Charles Vidoudez at the Harvard Center for Mass Spectrometry is starting to lose sleep over the shortage. Vidoudez, the center’s principal research scientist, uses it to keep four of the facility’s mass spectrometers at the extremely low pressures they need to be at to operate. The halt would affect dozens of labs that depend on the center to perform a range of analyses using the machines. Vidoudez has spent countless hours calling or emailing just about every supplier that he could find.

“Most just either don’t answer or the ones that do answer say, ‘We don’t take new customers at the moment,’” Vidoudez said. “It’s been a real struggle.”

Administrators are trying to help researchers become more efficient with their use of liquid helium and reduce dependency on it. Stubbs and Sarah Lyn Elwell, the FAS Division of Science’s assistant dean for research, are co-chairing a committee focusing on helium conservation and allocation to manage their way through the crisis. There is also the division’s Helium Recovery Facility at 38 Oxford St., which came online in 2012. The facility recovers liquid helium boil-off from 12 participating labs within the FAS. It then purifies and reliquefies the boiled-off helium and dispenses it to the labs again at reduced prices.

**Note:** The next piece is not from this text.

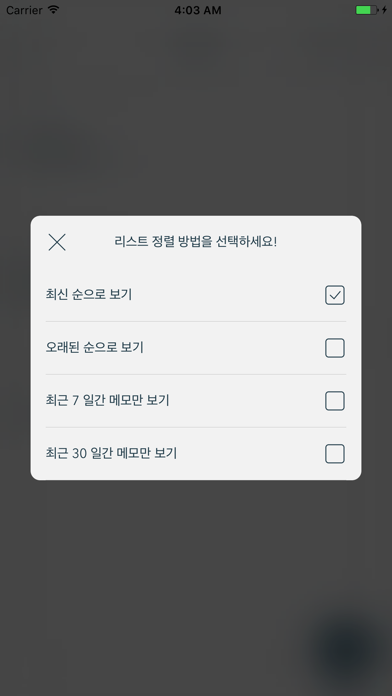Tap the Wi-Fi signal icon in status bar
This screenshot has height=696, width=392.
click(53, 10)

The facility has felt the impacts of the shortage, too, said Markos Hankin, Harvard’s helium liquefier engineer. Since boil-off capture is not 100 percent, the facility must use an outside supply to make up for what is lost. Their supplier allocated them 60 percent of their usual supply. That became 45 percent by the end of March.

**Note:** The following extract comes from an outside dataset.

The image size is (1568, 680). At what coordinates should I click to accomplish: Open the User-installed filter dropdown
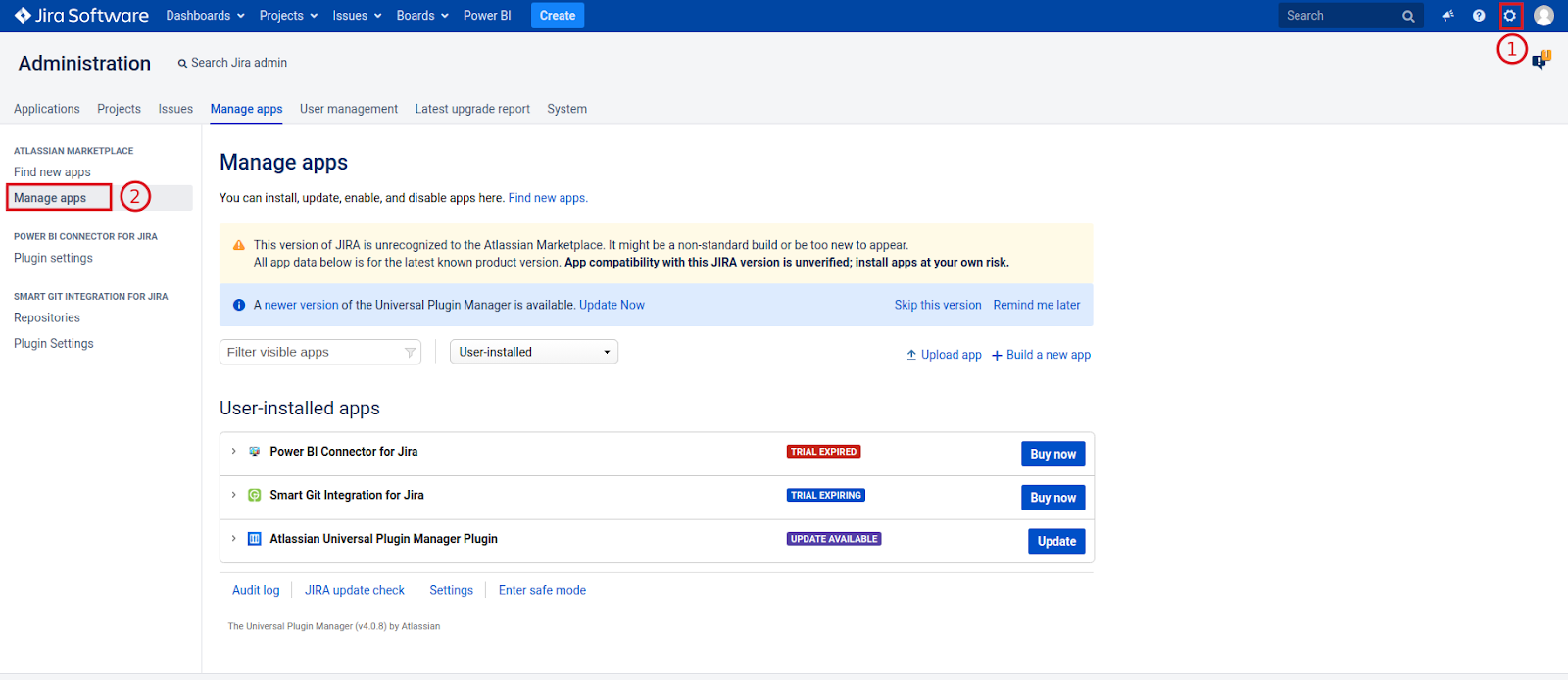tap(533, 352)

For now, the facility has been able to supply normal levels to labs that use small amounts of liquid helium, but it has had to ration quantities for labs like Kim and Yacoby’s. The facility is coordinating with the conservation committee as well as the University’s Strategic Procurement Office to try to find helium and develop alternate solutions.

The Nuclear Magnetic Resonance (NMR) Core Facility, which supports more than 30 research groups and over 200 active researchers in the Harvard community, is one of the labs that the recovery facility has been able to keep running at normal levels because it uses only about 1,500 liters per year.

Anthony Lowe, the electronics technician at the instrumentation center, is responsible for the NMR lab’s liquid helium and helium gas supplies. He is particularly appreciative of the efforts because the liquid helium keeps the large magnets inside the spectrometers at about 450 degrees below zero Fahrenheit. Without it, they would have to ramp down the NMR magnets. The machines, whose cost range from half a million to $2 million, aren’t meant to be turned off, however, and there’s a possibility that the NMR magnets would be permanently damaged. “It’s a risky proposition,” Lowe said.

Lowe hopes the shortage gets better soon, but — like many — he worries about the future of helium in general.

“It’s a finite resource,” Lowe said. “In our lifetime it might not run out, but for humanity it has a finite supply. We can’t make any more.”